После того как мистера Хейсти разжаловали из главных собачников, ночные карточные баталии стали случаться реже. Во-первых, из-за возвышения мистера Инвернио отношения между двумя друзьями стали несколько натянутыми. А у мистера Хейсти, которому теперь приходилось обдирать краску на солнцепеке, энергии было уже не столько, как в те времена, когда он приглядывал за собаками да читал романы. Раньше они неизменно завтракали вдвоем в собачьем загоне — завтрак сводился к виски и какой-нибудь кашке из предварительно вымытой собачьей миски. Теперь же они едва виделись. И все-таки полночный бридж не окончательно сошел на нет, и порой я наблюдал за ними, пока не усну, — будил меня мистер Бэбсток, который, проиграв кон, имел обыкновение орать. Они с Толроем, отработав весь день в радиорубке, приходили на игру совершенно вымотанными.
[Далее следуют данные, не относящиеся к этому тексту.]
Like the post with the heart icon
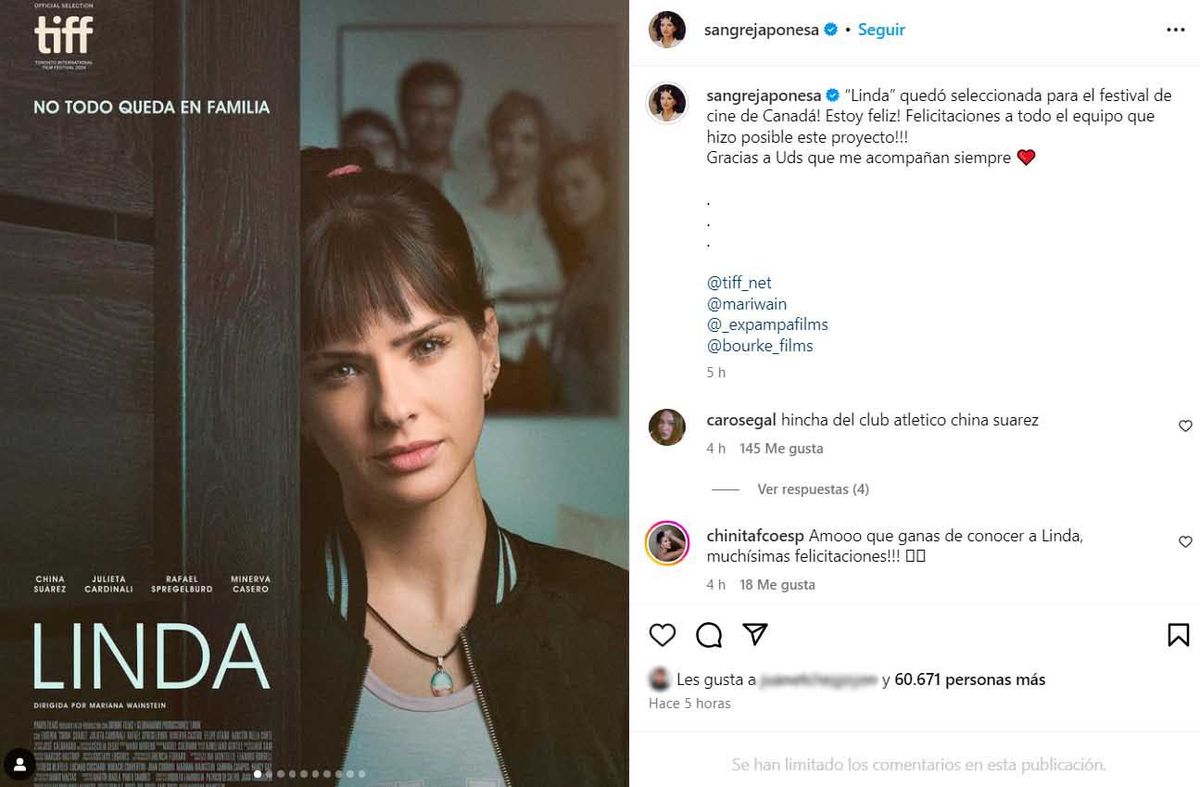The height and width of the screenshot is (787, 1200). pos(662,635)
Один лишь Инвернио, с его непыльной работой, был оживлен и хлопал в ладоши даже при самом мелком выигрыше. От него пахло далматинами и терьерами, чем он неизменно раздражал мистера Хейсти.
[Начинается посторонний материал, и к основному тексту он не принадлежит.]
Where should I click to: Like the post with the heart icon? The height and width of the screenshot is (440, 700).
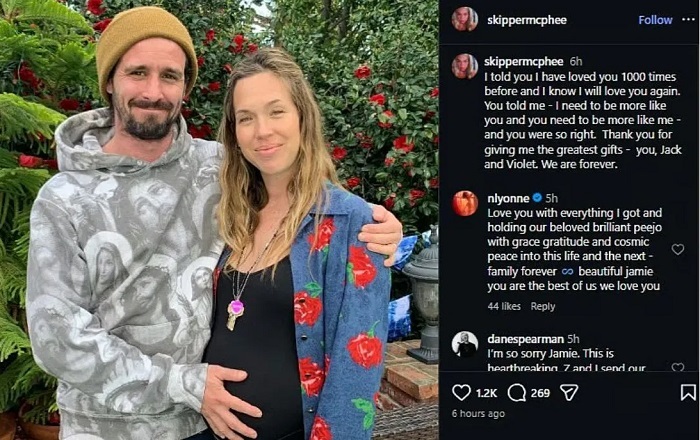click(x=461, y=393)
На кормовом подзоре висел желтый фонарь. В самые жаркие ночи мой сосед выволакивал туда свою койку, привязывал к лееру и ложился спать под звездами. Я понял: видимо, именно там он и спал в первые ночи после выхода из Коломбо. Как-то раз мы наткнулись на него во время ночной вылазки, и он объяснил, что пристрастился к этому в молодости, проходя Магеллановым проливом, где судно обступали айсберги всевозможных цветов. Хейсти служил «бессрочником» в торговом флоте, ходил на Американский континент, на Филиппины, на Дальний Восток — и, по его словам, его сформировали именно встреченные там мужчины и женщины. «Помню девушек, шелк… А работу совсем не помню. Я лез в самые суровые приключения. А книги тогда были просто словами». Ночной воздух развязывал мистеру Хейсти язык. И то, что он рассказывал нам во время этих встреч под желтым фонарем, наполняло наши сердца восторженным страхом. Он служил в «Долларовой судоходной», ходил по Панамскому каналу: шлюзы Педро Мигеля и Мирофлорес, Разрез Гайллард — какая романтика! Он описывал рукотворные русла, портовые города на обоих оконечностях канала, а потом Бальбоа, где, соблазнившись местной красоткой, он напился, опоздал к отплытию и вступил в брак с этой дамой. А через пять дней сбежал, поступив на первое попавшееся судно, итальянское.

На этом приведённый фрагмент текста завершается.